To get a wide smile out of the girl, just hand her a tote bag with the word
Simone Pérèle on it. I have always reveled in the fact that by checking out my
attire, say, in a bus, one would never ever assume I was wearing a
hundred-and-fifty-euro Primadonna bra underneath. Just like from looking at
one’s fellow travelers one wouldn’t be able to tell who was thinking money, who
sex, and who a novel. I can just tell you, that if I had a sudden emergency,
and the Adam Driver -lookalike bus driver had to examine me on the spot, I’d be
all set, any given day.
I would
like to add, in case she ever stumbles upon this text, that had I had the chance
– read: why didn’t the organizers of the literary event organize a Q&A
portion?

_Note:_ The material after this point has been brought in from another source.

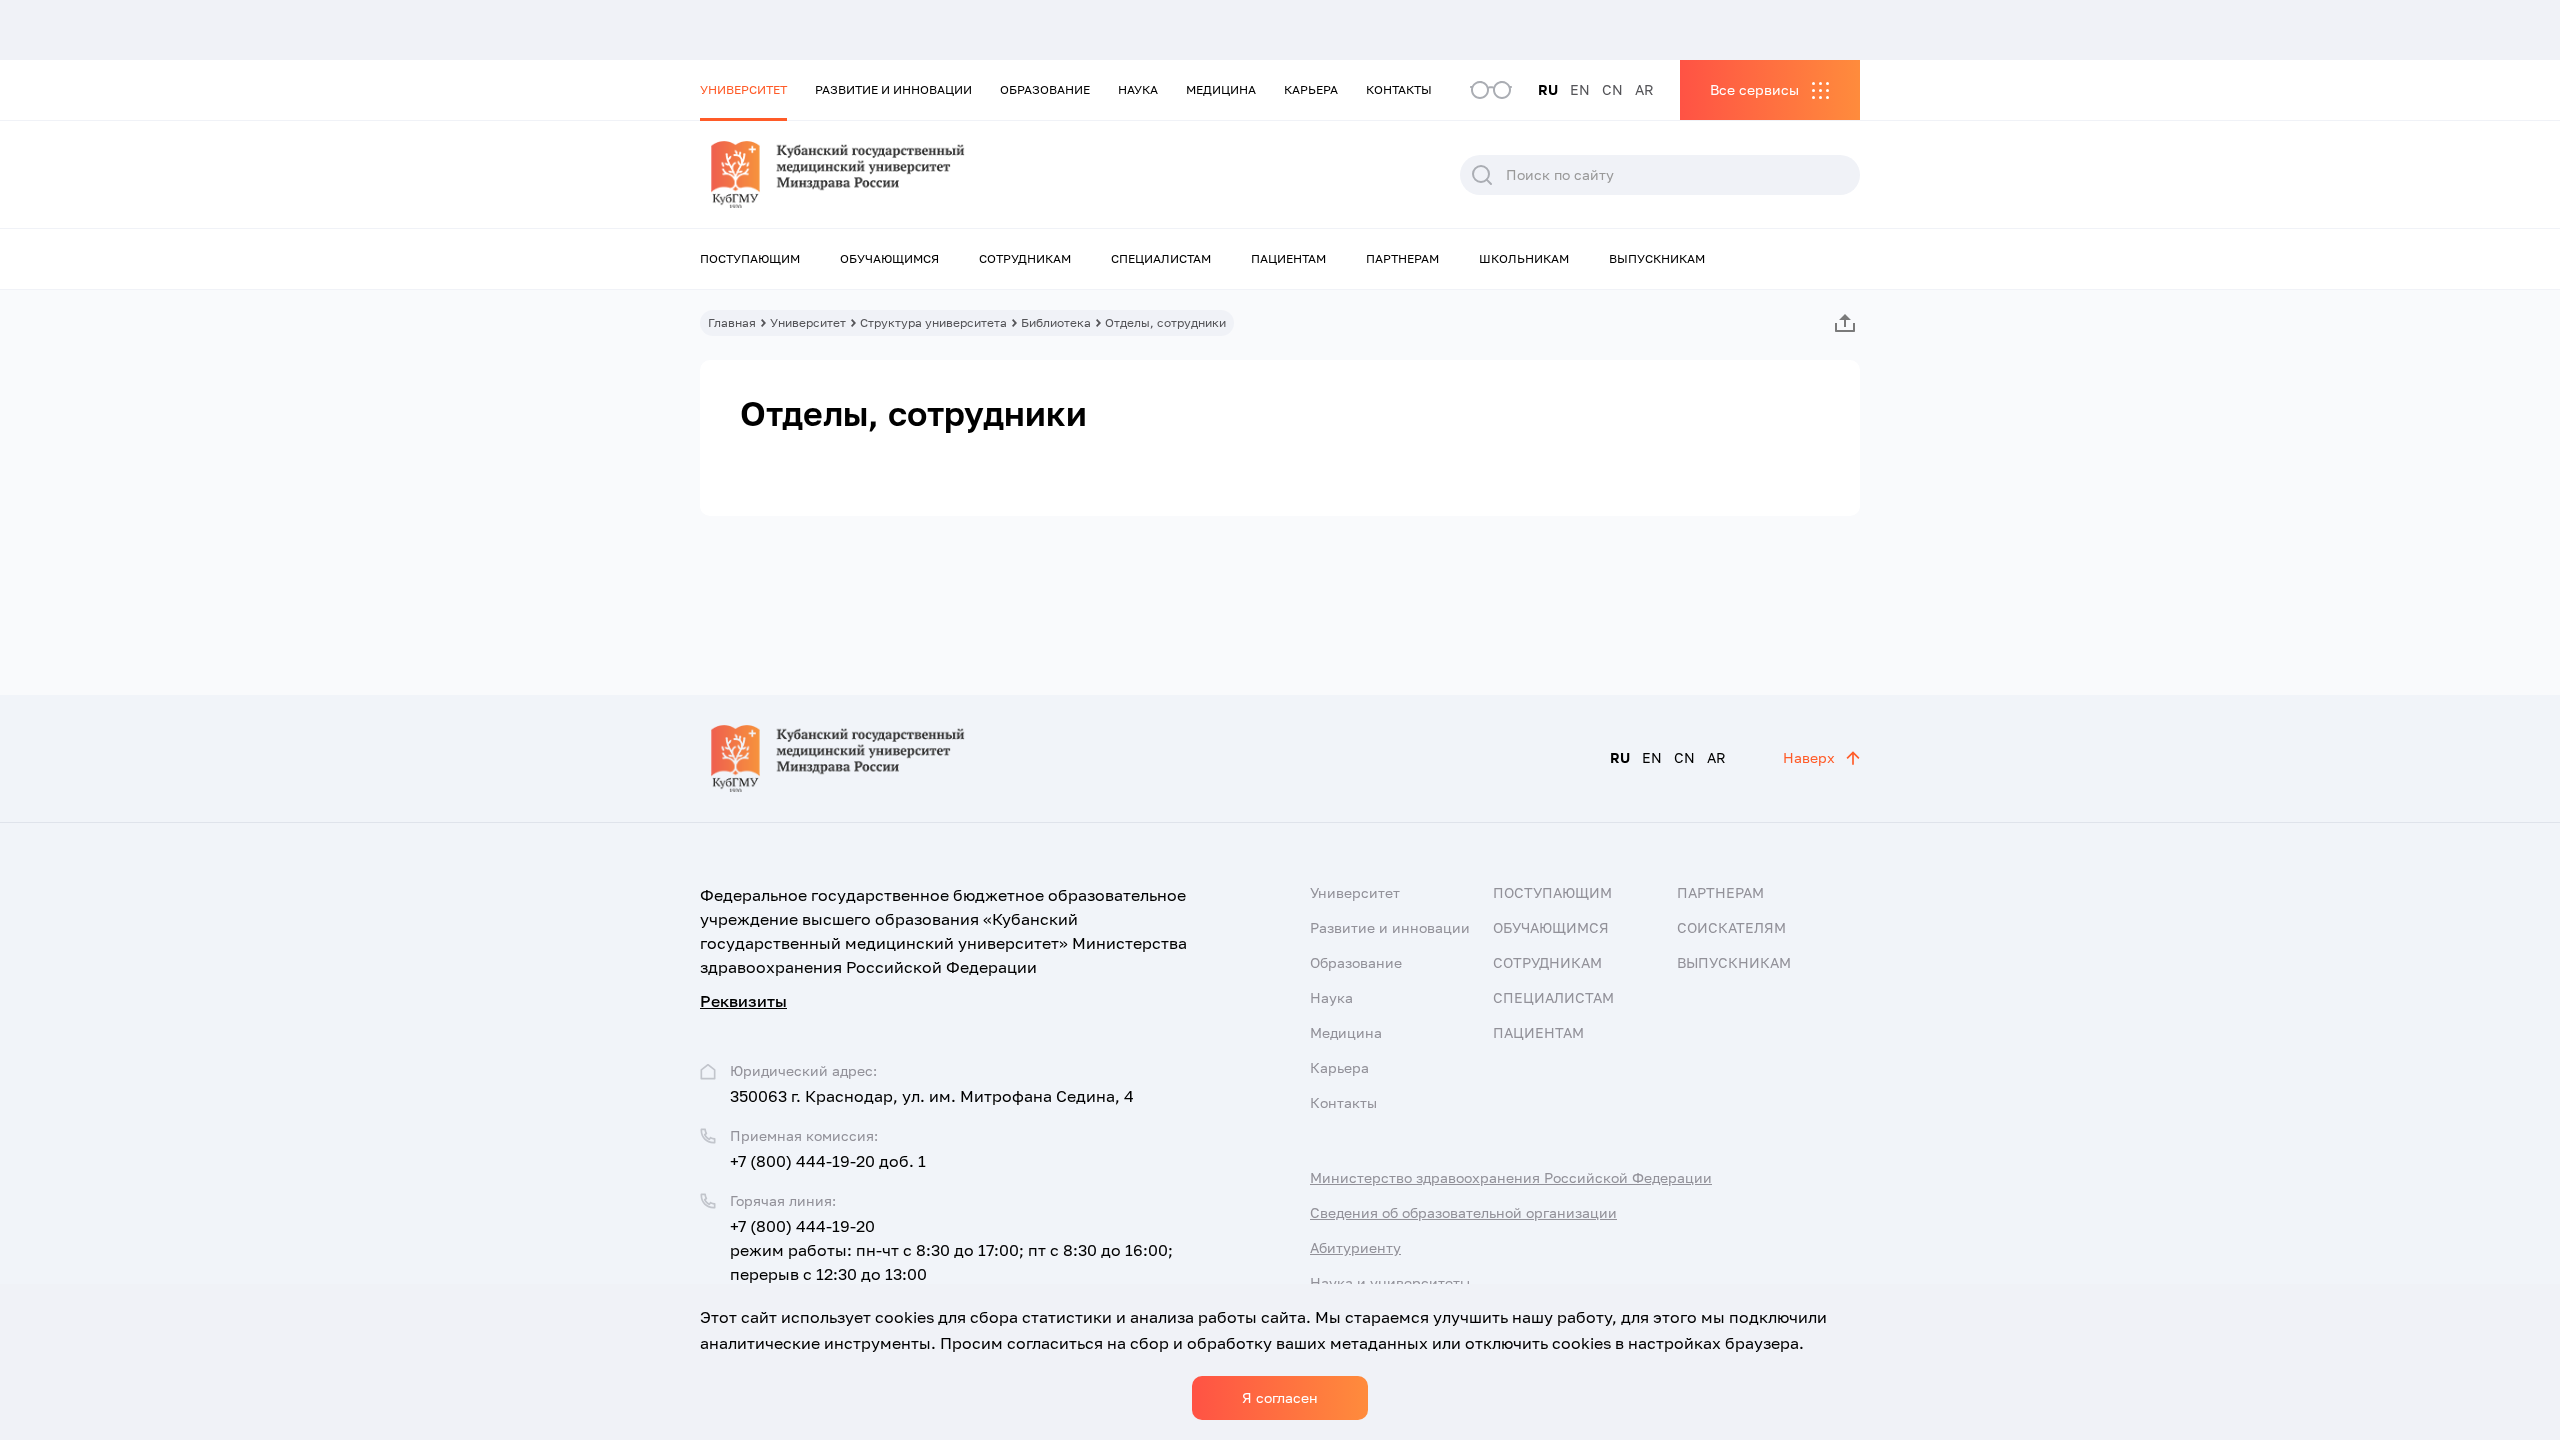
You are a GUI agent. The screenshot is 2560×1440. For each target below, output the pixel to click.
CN (1612, 89)
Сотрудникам (1025, 258)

I never thought it was possible to have this kind of event and not
have a Q&A – in addition of telling her that bus writers were we, born to
be free, just like the fish in the sea[1], I would have complemented
her beautiful attire, a stunning short dress with tulle and frills, and asked
her if she was excited to see how they had tackled The Dark Tower universe in
the up-coming movie, and asked how long her bus ride takes.
Mine takes
about twenty minutes, fifteen at night, if the driver is anxious to have the
shift over with, and I feel, given the vast meta-dimensions and complexities of
King’s fantasy series, I have been cautiously excited after seeing some still
photos of Idris Elba as Roland, and isn’t it nice, if not entirely trouble-free,
to have King’s contribution to the world of fantasy, with his Old Western take
on the genre, what with the fantasy leaning usually so very heavily on
Tolkien’s world and nothing else?
Looking at
my question list here, I am having, quite wisely perhaps, second thoughts about
verbalizing them in front of an audience, where I felt I was subtly being in
picked at as it was, with my street clothes attire and my crazy three bags
situation, in a beautiful hall with the crème of the town’s literati sitting in
their designer blouses and expensive haircuts, sipping wine and laughing,
understatedly, in all the appropriate places. Being a writer is hard, having to
deal with these types of events all the time if one wants to sell some books. Being
in the audience with an unrelated list of questions is much easier.
Ladies: J.S.
Meresmaa, Salla Simukka, Johanna Sinisalo, you were all wonderful up there. But
I raise my glass to you, my fellow bus writer, Anni Nupponen.